Pure White vs Signal White in Real Spaces
3 real rooms side by side. Pure White and Signal White are close enough that the difference can be hard to judge from a chip alone — these photos show how each reads at scale, across different spaces and lighting conditions.
Bathroom
Bathrooms are one of the few spaces where you're genuinely enclosed by the paint color, which makes the choice between these two more consequential. Signal White reads slightly lighter here — a subtle but real difference in how open the space feels.
House
Seen across an entire facade, subtle tonal differences become pronounced. What reads as nearly the same on a chip often reads as clearly different at scale. Signal White reads slightly lighter here — a subtle but real difference in how open the space feels.
Kitchen Cabinets
Kitchen cabinets are constantly compared against adjacent materials, which means subtle differences between these two become much more visible. Signal White reads slightly lighter here — a subtle but real difference in how open the space feels.
Color Details
Pure White vs Signal White Simulated Comparison
5 simulated room previews — drag the slider on each to see Pure White on one side and Signal White on the other.
Digital color is approximate.

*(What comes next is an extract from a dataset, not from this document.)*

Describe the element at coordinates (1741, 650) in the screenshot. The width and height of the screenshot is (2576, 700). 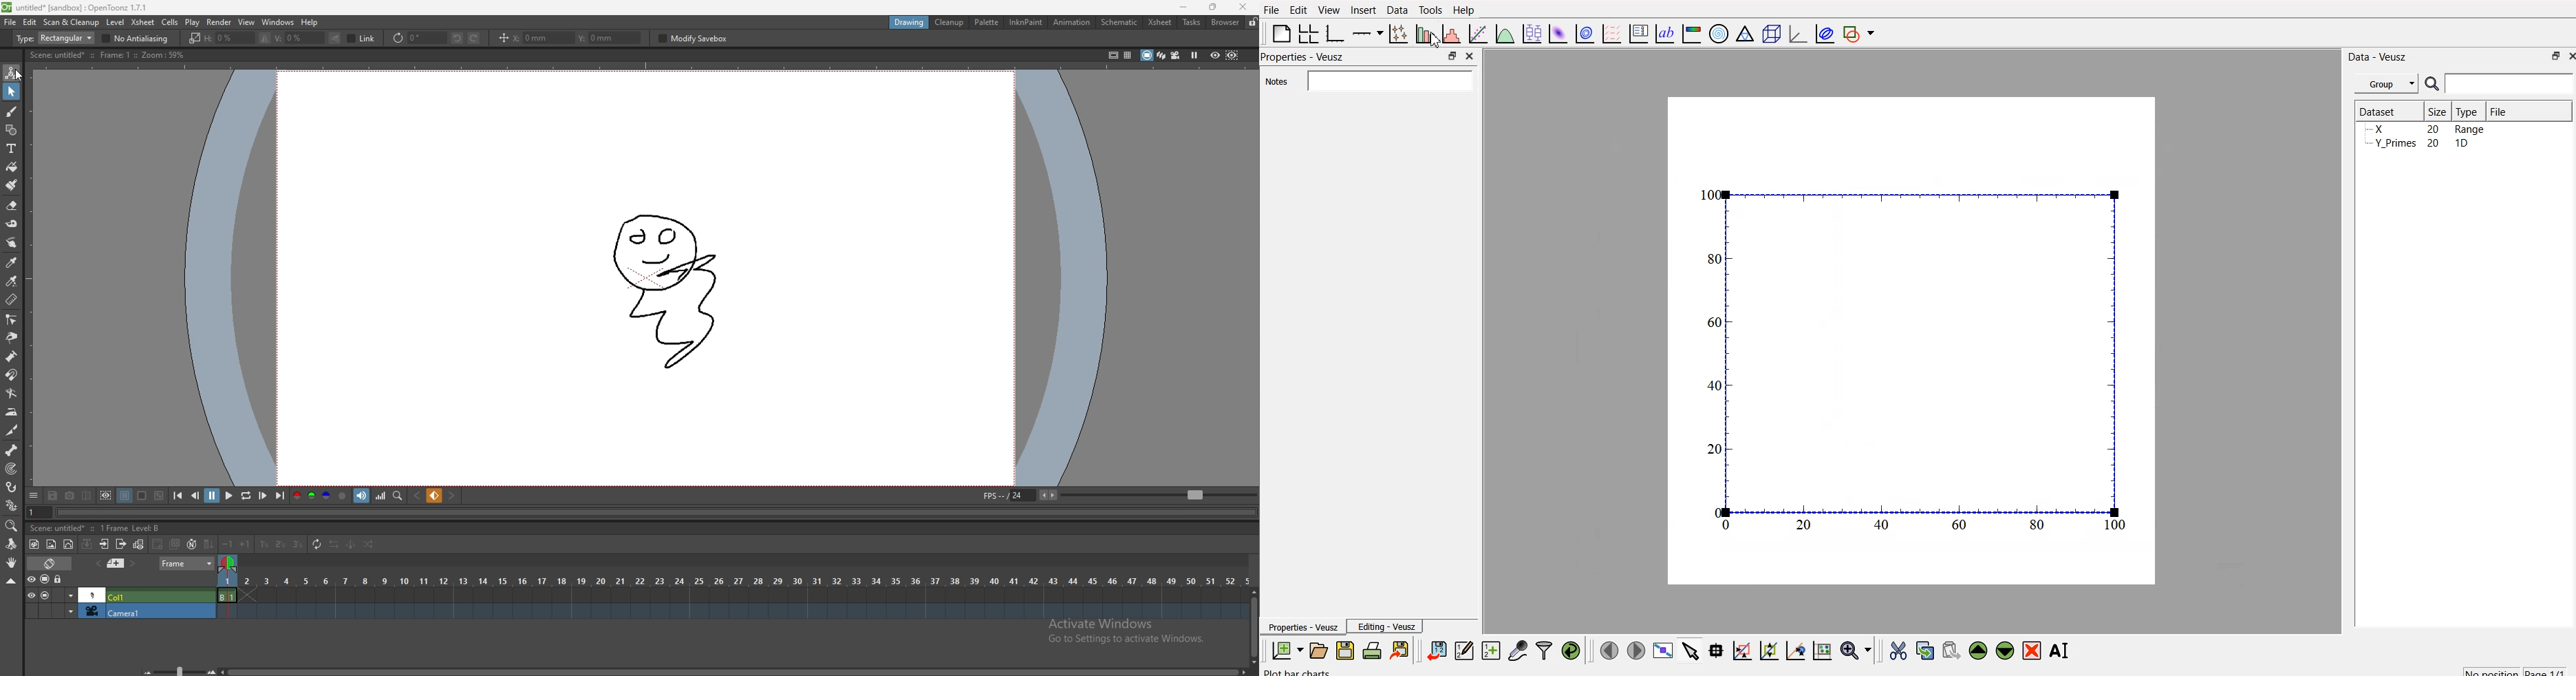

These simulations are generated from the manufacturer's hex values and overlaid on grayscale room photos — your screen's calibration, brightness, and viewing angle all affect how they render. Before committing to either color, test physical samples in your own space under the light you actually live with.
More Pure White comparisons
See how Pure White stacks up against other well-photographed colors across different brands and tones.